Re: Best way to organize data where only some rows require additional notes?

Heirtable · ‎Oct 27, 2021

Let’s say I have a list of Artist / Track / Link and I want to store it in Airtable. I know that would be easy with a 3 column table in some base.

But let’s say I wanted to add notes to some of the rows. For example, for some rows I might want to add extra information about the track. This would be for some rows but not all rows.

I know I could use a table with 4 columns, like this:

Track | Artist | Link | Notes

But if most of the Notes fields are going to be empty that seems like an odd/inefficient way to do this.

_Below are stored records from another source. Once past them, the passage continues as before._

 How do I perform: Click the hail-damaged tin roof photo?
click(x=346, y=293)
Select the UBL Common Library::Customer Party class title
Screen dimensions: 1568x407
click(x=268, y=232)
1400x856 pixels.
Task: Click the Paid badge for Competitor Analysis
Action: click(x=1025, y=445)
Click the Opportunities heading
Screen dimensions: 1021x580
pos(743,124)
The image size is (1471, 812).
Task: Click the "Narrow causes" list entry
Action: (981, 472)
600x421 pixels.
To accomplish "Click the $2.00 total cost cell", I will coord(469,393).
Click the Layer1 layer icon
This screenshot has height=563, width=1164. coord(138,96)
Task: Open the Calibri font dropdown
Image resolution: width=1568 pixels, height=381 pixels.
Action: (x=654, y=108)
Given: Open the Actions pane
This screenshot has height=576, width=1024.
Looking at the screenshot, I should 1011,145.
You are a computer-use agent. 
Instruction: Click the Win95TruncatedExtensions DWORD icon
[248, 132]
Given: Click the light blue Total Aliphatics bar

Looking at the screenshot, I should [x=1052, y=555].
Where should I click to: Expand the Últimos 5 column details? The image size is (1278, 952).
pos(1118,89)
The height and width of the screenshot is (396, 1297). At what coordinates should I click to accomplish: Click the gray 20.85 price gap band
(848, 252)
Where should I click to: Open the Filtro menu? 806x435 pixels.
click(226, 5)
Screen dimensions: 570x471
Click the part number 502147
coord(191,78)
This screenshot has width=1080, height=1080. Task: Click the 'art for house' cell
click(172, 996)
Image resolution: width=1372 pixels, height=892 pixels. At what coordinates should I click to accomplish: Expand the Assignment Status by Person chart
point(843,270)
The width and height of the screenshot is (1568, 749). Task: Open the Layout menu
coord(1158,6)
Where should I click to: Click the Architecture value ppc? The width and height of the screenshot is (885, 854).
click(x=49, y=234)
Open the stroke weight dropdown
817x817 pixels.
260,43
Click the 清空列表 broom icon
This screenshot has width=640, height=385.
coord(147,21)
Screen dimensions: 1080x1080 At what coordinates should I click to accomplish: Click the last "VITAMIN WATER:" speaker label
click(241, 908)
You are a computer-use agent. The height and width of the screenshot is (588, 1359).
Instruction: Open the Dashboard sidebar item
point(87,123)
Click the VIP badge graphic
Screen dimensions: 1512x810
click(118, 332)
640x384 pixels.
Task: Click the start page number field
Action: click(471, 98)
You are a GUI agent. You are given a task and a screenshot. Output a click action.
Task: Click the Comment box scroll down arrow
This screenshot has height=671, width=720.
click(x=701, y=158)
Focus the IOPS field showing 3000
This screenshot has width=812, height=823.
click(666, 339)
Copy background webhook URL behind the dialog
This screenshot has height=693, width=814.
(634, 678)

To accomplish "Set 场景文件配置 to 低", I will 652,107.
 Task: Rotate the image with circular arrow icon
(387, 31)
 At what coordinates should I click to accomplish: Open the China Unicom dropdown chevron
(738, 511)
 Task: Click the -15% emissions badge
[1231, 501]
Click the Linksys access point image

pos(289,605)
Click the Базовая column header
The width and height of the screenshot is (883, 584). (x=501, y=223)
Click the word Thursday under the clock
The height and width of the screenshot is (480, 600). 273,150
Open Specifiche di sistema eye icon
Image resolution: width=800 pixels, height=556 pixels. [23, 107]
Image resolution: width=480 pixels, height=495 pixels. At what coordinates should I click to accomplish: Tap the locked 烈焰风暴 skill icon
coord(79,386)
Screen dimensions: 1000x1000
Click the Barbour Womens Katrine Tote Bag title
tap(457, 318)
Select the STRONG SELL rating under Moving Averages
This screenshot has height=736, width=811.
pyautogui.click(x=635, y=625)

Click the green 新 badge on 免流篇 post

What is the best way to do this?
Thanks much.

kuovonne · ‎Oct 28, 2021

I think we both know that Airtable puts effort into storing data efficiently, even if we don’t know the full, exact details.

On the other hand, there could be a different, simple explanation of why the REST API omits fields with no data. It could be omitting the data simply to reduce internet bandwidth.

Similarly, if you query the scripting API, null fields are returned in the result. This is not Airtable trying to expose or obfuscate how the underlying data is stored. Rather, this is Airtable trying to make things easier for the script writer, when you do not have the same internet bandwidth issues.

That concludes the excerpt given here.